===== Given text =====
North American stocks slid sharply to start off the month of October. There is increased investor anxiety as global growth fears have come on strong. Investors will hope that this will not be a repeat of the bloodbath in late 2018. Today, I want to look at three stocks that may still be worth targeting in this turbulent market.
Namaste (TSX:N) stock has climbed 3.3% over the past month as of mid-afternoon trading on October 2. Back in early August, I’d discussed why Namaste looked like a discount priced at its 52-week low. Shares rebounded into the late summer, but headwinds in the cannabis sector have put a cap on its potential.
We are weeks away from a second wave of legalization in the cannabis sector. This will see several top companies move forward with a slew of product launches in order to jump on “Cannabis 2.0.” This is fertile ground for Namaste to grow. It has managed to grow its e-commerce footprint globally and on the domestic front. The glacial pace of the retail rollout in Canada means that many eager buyers will be forced to turn online.
===== Excerpted data =====
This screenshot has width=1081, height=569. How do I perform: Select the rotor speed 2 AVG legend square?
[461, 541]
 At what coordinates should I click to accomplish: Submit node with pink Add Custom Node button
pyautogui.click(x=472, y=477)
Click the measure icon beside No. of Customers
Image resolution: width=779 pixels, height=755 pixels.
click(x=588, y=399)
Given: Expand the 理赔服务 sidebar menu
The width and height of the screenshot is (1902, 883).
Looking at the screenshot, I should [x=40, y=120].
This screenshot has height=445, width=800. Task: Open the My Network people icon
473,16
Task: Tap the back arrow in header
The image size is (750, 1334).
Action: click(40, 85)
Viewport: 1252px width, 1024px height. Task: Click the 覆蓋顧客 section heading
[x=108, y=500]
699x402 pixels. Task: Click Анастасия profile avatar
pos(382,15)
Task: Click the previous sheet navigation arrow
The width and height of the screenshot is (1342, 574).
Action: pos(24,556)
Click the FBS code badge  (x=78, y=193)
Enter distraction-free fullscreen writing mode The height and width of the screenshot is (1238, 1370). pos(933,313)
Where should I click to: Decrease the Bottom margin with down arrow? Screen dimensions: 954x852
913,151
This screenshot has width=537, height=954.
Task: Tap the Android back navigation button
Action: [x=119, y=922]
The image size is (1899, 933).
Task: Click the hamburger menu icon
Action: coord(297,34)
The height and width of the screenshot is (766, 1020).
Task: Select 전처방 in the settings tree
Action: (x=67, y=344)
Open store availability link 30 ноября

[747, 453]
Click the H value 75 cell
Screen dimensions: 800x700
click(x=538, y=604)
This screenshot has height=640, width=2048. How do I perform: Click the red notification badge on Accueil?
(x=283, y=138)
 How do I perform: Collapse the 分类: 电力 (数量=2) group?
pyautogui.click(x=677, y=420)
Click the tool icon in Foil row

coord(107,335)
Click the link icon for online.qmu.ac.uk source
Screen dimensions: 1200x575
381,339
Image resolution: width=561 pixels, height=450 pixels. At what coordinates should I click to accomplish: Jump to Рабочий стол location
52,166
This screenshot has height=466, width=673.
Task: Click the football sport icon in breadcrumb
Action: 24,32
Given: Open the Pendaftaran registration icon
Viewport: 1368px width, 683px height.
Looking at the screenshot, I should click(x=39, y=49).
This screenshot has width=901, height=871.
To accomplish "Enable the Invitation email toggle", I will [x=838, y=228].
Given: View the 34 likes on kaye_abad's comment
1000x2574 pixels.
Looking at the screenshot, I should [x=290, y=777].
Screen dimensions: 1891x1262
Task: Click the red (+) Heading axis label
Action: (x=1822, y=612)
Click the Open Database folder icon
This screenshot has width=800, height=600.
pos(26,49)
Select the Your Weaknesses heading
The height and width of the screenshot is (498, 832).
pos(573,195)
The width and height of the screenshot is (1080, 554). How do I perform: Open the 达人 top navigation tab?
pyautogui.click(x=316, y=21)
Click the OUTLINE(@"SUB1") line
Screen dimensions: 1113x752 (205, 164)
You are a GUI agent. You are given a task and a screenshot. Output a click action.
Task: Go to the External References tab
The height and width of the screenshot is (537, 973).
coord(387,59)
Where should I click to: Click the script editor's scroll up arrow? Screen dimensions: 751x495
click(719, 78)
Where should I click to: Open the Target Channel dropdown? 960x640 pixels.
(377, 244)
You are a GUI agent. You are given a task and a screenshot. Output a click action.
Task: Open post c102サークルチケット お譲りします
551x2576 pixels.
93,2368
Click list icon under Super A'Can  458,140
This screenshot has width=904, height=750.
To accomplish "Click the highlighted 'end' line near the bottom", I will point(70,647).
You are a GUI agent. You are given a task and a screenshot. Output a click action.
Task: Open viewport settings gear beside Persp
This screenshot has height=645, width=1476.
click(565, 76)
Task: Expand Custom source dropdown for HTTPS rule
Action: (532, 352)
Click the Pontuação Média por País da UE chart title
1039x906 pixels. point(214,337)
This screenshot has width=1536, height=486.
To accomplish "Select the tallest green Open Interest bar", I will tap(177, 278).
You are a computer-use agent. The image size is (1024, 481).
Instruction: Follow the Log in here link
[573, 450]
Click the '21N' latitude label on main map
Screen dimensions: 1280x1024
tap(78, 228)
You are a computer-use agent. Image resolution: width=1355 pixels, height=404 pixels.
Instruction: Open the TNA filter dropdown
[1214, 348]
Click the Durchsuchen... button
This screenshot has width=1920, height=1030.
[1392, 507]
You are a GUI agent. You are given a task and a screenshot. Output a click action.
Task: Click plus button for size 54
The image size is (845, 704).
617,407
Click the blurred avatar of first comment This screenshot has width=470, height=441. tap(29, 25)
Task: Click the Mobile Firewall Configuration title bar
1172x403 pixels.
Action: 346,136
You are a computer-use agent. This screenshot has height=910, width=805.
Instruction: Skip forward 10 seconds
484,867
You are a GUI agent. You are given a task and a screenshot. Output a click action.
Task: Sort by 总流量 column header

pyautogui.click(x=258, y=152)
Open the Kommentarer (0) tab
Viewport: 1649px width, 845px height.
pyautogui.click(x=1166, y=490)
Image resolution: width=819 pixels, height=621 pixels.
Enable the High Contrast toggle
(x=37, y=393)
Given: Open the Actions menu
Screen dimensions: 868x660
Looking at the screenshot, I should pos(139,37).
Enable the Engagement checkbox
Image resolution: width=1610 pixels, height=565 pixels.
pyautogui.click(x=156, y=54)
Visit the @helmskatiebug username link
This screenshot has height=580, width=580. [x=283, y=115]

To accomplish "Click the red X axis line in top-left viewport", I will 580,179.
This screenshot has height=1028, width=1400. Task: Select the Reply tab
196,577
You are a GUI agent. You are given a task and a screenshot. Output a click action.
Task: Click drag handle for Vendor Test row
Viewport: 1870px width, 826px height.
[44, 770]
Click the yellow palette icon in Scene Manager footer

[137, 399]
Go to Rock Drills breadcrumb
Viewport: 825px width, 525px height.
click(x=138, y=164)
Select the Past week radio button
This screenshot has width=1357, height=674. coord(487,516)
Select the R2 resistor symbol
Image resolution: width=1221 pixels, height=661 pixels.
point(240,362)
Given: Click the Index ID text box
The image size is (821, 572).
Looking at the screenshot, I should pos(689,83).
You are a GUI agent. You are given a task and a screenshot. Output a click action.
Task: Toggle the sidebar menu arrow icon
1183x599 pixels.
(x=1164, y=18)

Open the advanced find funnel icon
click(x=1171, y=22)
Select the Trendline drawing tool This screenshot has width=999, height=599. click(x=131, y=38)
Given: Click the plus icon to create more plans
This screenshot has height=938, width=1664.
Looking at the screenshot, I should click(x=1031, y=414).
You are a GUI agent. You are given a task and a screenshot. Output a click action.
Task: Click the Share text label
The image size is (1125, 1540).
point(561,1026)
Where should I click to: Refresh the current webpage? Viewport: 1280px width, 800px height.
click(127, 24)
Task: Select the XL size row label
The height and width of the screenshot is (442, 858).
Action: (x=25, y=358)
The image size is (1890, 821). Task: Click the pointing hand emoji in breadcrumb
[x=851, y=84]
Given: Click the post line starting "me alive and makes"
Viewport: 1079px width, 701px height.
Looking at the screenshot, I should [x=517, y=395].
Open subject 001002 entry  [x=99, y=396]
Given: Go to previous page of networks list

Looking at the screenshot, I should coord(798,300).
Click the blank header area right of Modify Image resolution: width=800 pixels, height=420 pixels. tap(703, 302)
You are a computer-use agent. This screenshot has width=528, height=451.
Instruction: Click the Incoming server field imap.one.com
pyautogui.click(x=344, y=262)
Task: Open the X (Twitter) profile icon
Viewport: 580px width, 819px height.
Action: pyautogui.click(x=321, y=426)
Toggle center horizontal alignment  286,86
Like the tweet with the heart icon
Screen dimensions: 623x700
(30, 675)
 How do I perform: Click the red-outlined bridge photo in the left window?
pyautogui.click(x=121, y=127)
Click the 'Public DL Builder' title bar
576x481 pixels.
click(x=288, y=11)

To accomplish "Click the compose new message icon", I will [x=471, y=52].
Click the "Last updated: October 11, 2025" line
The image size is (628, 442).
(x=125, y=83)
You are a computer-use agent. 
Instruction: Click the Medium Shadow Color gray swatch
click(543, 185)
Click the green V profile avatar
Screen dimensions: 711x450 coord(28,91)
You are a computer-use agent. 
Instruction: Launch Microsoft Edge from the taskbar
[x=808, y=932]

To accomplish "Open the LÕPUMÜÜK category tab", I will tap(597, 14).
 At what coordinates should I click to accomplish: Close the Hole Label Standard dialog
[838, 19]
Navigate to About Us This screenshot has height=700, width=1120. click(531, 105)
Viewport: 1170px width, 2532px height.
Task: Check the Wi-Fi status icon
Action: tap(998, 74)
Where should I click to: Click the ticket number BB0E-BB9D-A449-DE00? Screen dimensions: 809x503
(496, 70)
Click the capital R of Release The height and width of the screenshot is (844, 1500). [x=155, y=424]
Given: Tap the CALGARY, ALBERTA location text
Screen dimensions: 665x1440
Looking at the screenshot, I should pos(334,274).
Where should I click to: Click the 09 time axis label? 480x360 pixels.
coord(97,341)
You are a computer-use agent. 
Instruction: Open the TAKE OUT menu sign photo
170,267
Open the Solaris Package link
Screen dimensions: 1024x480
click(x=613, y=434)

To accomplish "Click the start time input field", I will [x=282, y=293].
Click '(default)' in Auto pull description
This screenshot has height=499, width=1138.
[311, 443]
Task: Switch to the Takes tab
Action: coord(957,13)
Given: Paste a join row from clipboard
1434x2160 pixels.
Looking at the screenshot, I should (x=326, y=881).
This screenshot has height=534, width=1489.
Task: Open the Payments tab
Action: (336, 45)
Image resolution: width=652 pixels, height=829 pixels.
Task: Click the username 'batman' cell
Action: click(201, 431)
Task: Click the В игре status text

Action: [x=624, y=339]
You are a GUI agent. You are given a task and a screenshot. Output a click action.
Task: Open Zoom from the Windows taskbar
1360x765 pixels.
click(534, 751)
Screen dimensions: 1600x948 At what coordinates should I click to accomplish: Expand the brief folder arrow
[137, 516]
=====
Prompt 1:
Quote every sentence in the Namaste stock commentary that contains the word "cannabis" (in any capitalization).
Prompt 2:
Summarize the Namaste stock commentary in two sentences.

Worked solution 1:
- Shares rebounded into the late summer, but headwinds in the cannabis sector have put a cap on its potential.
- We are weeks away from a second wave of legalization in the cannabis sector.
- This will see several top companies move forward with a slew of product launches in order to jump on “Cannabis 2.0.”

Worked solution 2:
North American stocks fell sharply at the start of October as global growth fears raised investor anxiety, and the writer looks at stocks that may still be worth targeting. Namaste stock had climbed 3.3% over the past month, and with a second wave of cannabis legalization weeks away, its growing e-commerce footprint positions it to benefit as Canada's slow retail rollout pushes buyers online.